The process of baby proofing your home can be overwhelming, but don’t panic—you won’t have to cover your entire house in padding to keep your new bundle of joy safe in your home. There are, however, a few precautions you should take before baby comes home.
Household items that should be baby-proofed fall into two categories: dangers and annoyances. Dangers are things can cause serious injury or even death, while annoyances are those less-dire things that may still cause injury to your child (sharp corners) or simply irritation for you (an overturned trash can).
Cover all your bases by baby-proofing both dangers and annoyances:
- Electrical Outlets: Invest in a box of plastic outlet plugs and put one in every open outlet in your house. Keep an extra stash around for when a few inevitably disappear.
- Power Cords: Try to hide or keep out of reach as many power cords as possible, especially if your child likes to chew on things.

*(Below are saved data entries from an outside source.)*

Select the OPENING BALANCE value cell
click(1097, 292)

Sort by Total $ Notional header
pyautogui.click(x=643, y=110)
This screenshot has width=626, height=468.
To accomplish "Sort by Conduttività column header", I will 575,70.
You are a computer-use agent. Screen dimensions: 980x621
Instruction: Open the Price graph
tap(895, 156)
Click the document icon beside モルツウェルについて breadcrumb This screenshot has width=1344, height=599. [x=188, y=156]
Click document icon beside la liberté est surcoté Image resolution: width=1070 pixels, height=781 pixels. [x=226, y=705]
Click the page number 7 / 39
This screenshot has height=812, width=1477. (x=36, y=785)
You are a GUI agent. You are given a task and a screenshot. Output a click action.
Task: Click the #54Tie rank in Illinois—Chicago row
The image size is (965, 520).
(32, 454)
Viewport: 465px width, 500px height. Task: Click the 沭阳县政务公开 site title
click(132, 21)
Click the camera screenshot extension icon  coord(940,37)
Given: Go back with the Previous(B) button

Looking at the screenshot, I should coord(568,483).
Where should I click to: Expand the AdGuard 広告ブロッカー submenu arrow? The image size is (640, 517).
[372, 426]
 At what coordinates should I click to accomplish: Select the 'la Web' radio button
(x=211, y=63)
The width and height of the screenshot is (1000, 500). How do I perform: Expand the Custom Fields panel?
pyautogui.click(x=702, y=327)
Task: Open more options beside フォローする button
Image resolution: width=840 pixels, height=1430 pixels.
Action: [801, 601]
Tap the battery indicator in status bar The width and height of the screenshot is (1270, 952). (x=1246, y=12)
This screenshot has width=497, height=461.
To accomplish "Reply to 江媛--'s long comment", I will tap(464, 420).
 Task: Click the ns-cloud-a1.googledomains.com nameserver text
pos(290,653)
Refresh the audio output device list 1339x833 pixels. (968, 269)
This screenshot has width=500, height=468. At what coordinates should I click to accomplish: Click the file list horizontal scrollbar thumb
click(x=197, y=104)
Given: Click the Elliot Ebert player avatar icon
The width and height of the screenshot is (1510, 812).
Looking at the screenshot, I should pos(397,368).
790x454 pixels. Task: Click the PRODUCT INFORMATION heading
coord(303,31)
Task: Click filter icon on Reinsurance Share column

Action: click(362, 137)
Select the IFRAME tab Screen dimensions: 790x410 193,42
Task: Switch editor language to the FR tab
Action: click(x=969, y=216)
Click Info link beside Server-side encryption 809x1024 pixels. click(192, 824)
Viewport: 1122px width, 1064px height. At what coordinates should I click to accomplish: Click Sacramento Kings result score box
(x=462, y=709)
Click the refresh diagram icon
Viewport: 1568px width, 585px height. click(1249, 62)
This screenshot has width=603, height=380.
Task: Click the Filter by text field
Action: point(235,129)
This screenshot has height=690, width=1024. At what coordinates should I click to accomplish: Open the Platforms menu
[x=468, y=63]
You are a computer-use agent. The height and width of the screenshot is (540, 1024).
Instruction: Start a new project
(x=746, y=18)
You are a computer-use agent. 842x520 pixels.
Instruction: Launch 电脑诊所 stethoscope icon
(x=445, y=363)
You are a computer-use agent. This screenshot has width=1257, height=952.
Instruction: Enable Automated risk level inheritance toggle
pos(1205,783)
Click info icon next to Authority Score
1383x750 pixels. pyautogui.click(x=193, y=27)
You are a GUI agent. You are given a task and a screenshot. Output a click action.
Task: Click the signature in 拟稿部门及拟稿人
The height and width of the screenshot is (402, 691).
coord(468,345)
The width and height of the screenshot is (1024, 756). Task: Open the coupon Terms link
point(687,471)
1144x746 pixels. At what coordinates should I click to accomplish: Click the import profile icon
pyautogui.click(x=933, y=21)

- House Plants: Keep all houseplants out of reach, and get rid of any plants that might be toxic.
- Lead Paint: If you live in a house built before 1978, you may want to have it tested for lead paint. Ingesting lead paint can result in all sorts of health problems. If you think you might have lead paint, visit the EPA’s website for more information and certified specialists that can help you remove it.
- Unsecured Heavy Furniture: If you have any heavy furniture that could be tipped over, secure it to the wall. This will become an issue when your child starts to pull up to stand, or if they enter a climbing phase.
- Window Treatment Cords: Make sure all cords are off the ground and out of reach, as they can pose a choking hazard.
- Household Cleaners: Find a safe place for all your household cleaners, either up high or in a cabinet with a child lock.
- Stairs: Install baby gates at the top and bottom of all staircases if your home has multiple stories.
- Breakables: Breakable objects that are within three feet of the ground have the potential to be broken. If you have any valuable or sentimental breakables, keep them out of reach.
- Sharp Corners: Unfortunately, these are everywhere. If you’re concerned about sharp corners or edges on furniture, purchase some padded bumpers.
- Trash: There’s just something about trash, especially those smaller trashcans in bathrooms and offices, which attracts babies. You can purchase a baby-proof can or find a clamp that will keep a trashcan lid in place.
- Pet food and water: Be aware that pet food and water left on the floor are fair game for baby. Try to feed pets in an area that can be cordoned off by baby gates.
If you’re looking for ways to save money while baby proofing, consignment sales often have safety items for sale at a third of the original price—sometimes even less. You can often find baby gates and child locks there, and you may luck into outlet plugs and other items, as well.